This is answered in the above.
As a retired secondary headteacher I wish to record my concern that the Daily Act of Worship in schools remains on the Statute book after so many years and continues to present an issue for heads and managers of so many schools. Our present multicultural society is dramatically different from the 'perceived' society of the 1930's and 40's, for which the 1944 Education Act was designed. The notion of a daily, formal Act of Worship for all pupils, with prayers and hymns, is anathema to most educationists ( and certainly to most secondary pupils ) and runs counter to our philosophies of education. Most headteachers believe in the importance of sharing life experiences with all the students, encouraging reflection on core values and building a sense of community within the school. This can be achieved partially through assemblies, which should remain as an integral part of the school's week. Religious Education remains an important part of the curriculum and that is where religious issues are best discussed.

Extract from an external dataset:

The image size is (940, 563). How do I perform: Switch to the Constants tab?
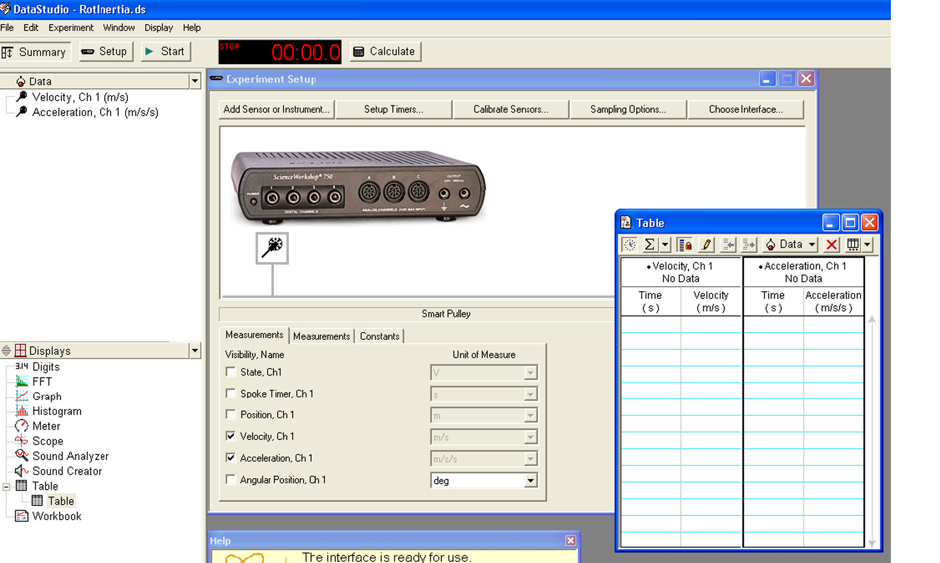coord(379,336)
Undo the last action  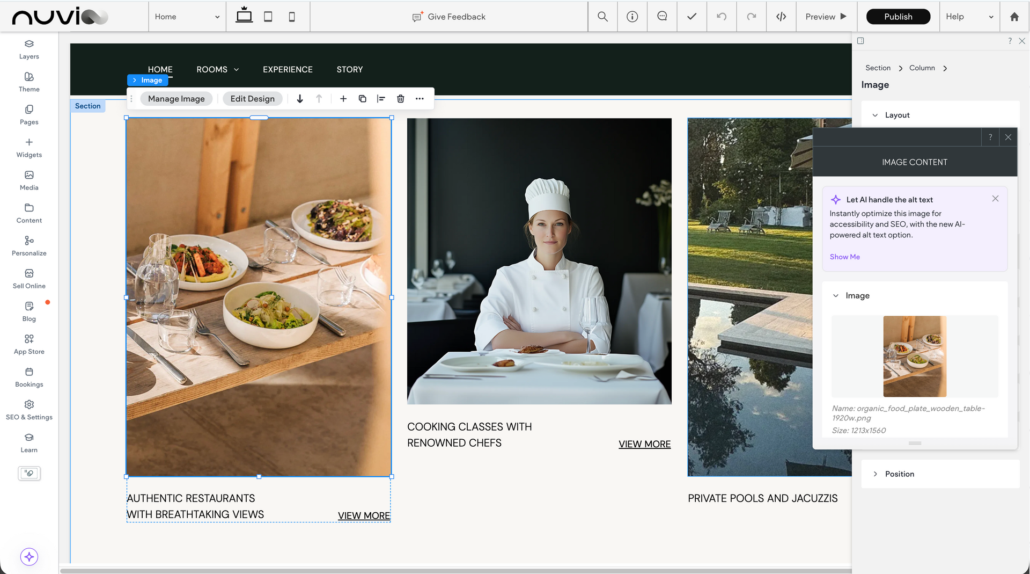pos(722,17)
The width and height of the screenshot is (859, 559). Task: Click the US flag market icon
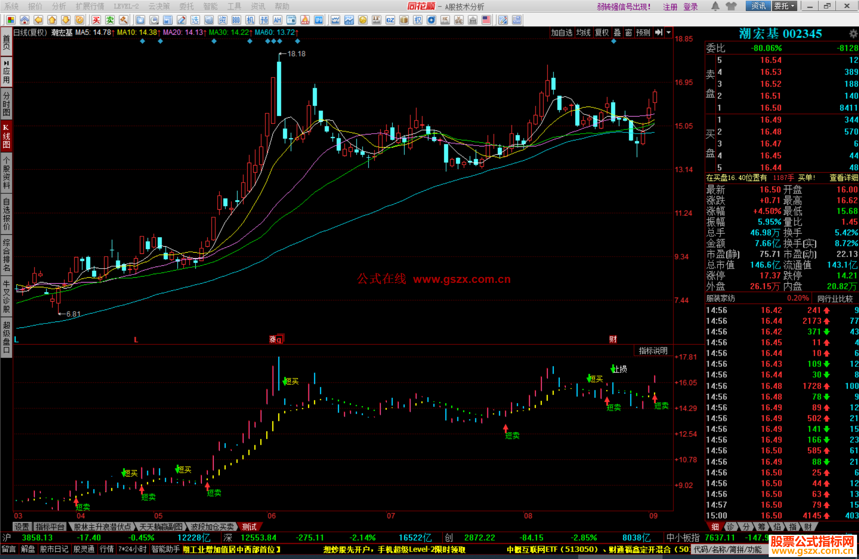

Because the daily Act of Worship is technically still 'law', its none-appearance in school assemblies can be challenged by individuals whose religious convictions feel that it should be complied with and who are determined to identify those schools who appear to be deliberately flouting the law. That is what happened to me, and it placed the LEA and other heads and Governing bodies in a very difficult postion.
Surely it is time to remove this requirement entirely, which is probably more honoured in the breach than in the observance in any case.